Furthermore, mechanical ventilation itself stimulates inflammation [25
] and might therefore induce increased levels of sTREM-1. Increased sTREM-1 levels could also be explained by bacterial contamination or infection (that is, aspiration on scene). We therefore excluded the BALs of patients positive for intracellular organisms, bacteria or funghi. This approach might be too restrictive, however. since the detection of pathogens in the BAL does not necessarily verify pneumonia. Elevated sTREM-1 levels in the BAL could therefore be theoretically caused by the traumatic injury itself, by inflammation due to mechanical ventilation and by ventilator-associated pneumonia.
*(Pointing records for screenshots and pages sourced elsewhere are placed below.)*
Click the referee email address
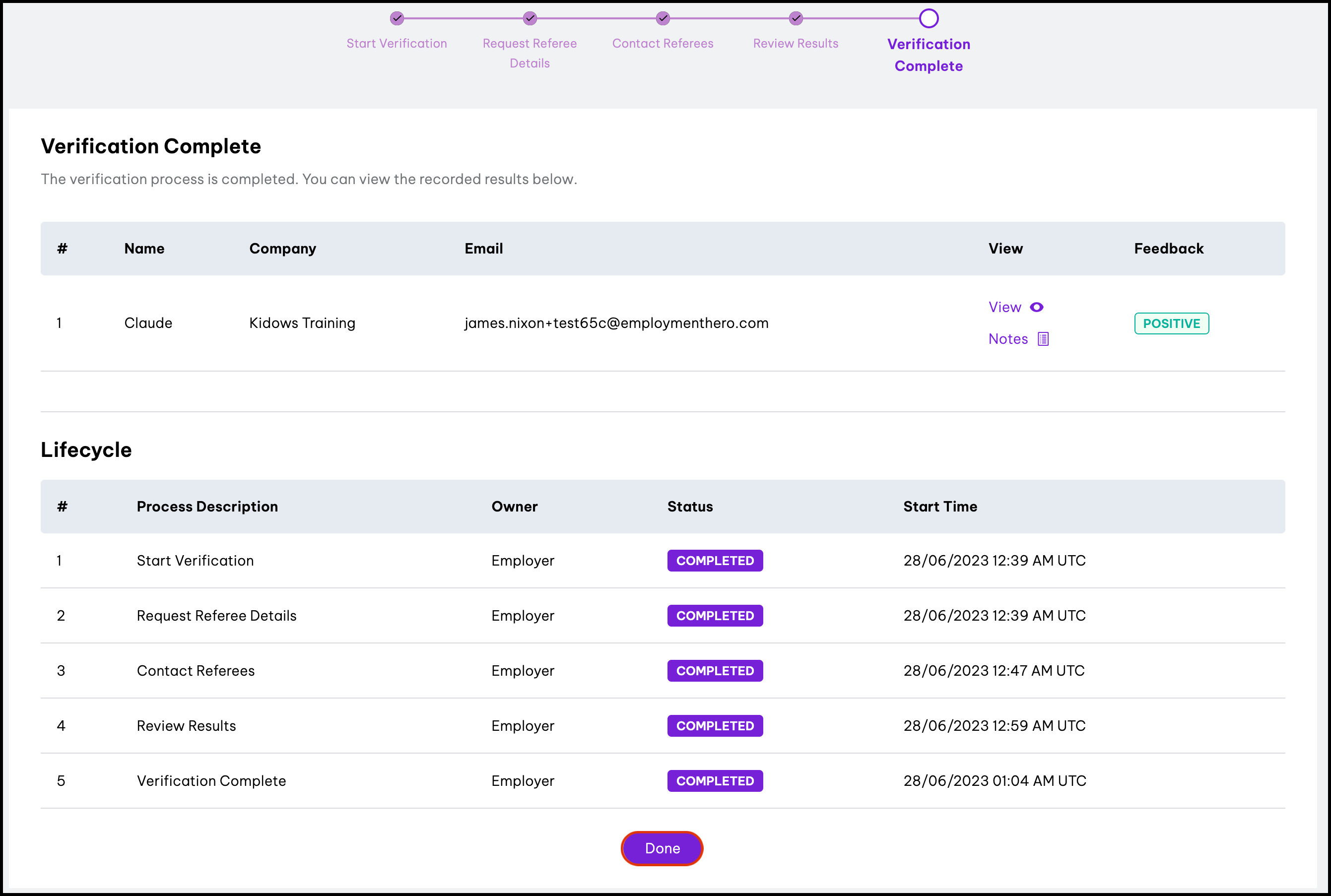Screen dimensions: 1331x896 coord(616,323)
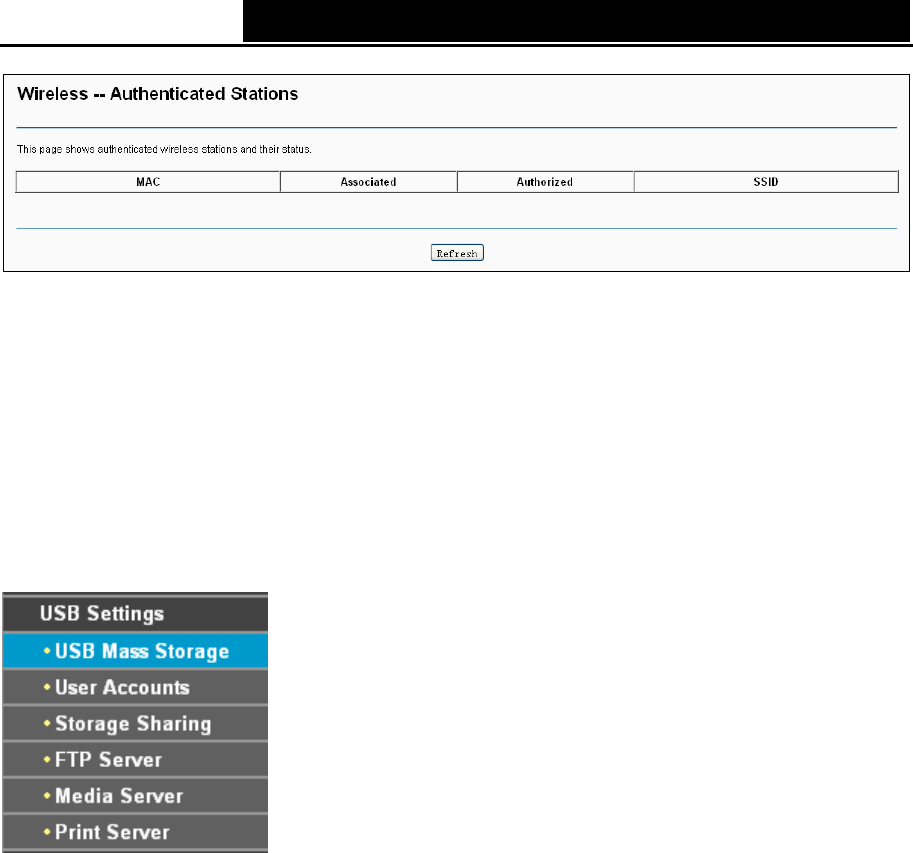Go to User Accounts menu entry

tap(135, 687)
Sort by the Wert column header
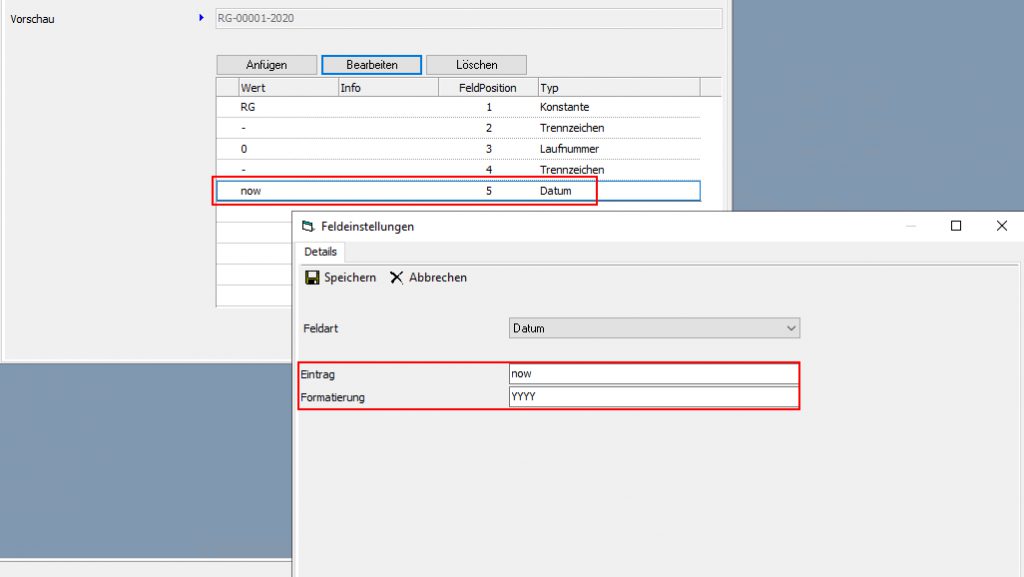 click(288, 88)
Since sTREM-1 levels in the BAL correlate to the severity of trauma, the primary cause of elevated sTREM-1 levels cannot trivially be explained by the mechanical ventilation itself, which in this study followed the same protocol for each patient irrespective of the severity of lung contusion. Furthermore, pneumonia or ventilator-associated pneumonia is not expected to already be present on the day of trauma. This allows us to exclude this reason for sTREM-1 elevation through ventilator-associated pneumonia, since by definition 48 hours of mechanical ventilation are necessary to meet the criteria for ventilator-associated pneumonia.
sTREM-1 also seems to be increased in patients bearing non-infectious processes such as peptic ulcer, inflammatory bowel disease, viral infections, malignant pleural effusions and chronic obstructive pulmonary disease, but also among patients after cardiac surgery or cardiac arrest [4
]. Most of the patients included in the study were younger than 40 years of age without relevant comorbidities. One patient anamnestically suffered from asthma bronchiale without daily medical treatment. Complications due to viral infections were not observed within the first 2 days.
Finally, the classification for severity of lung contusion by means of CT scans performed at admission to hospital, which means relatively early after the trauma, might be imprecise. Clinically the severity of lung contusion might differ from radiological visible trauma of the lung in the first hours after trauma. In our population, however, gas exchange parameters correlated negatively with the radiological classified severity of lung contusion. We therefore interpret the classification of lung contusion as a reasonably good indicator for severity of lung contusion in the population investigated.
In summary, the presented data provided evidence that sTREM-1 is expressed during non-infectious inflammation within the lung following traumatic injury. Since the subsequent healing of the lung is to date not well understood, the data from our study indicate sTREM-1 to be an interesting candidate for future investigations into a better understanding of the immunologic processes that are involved after traumatic lung contusion.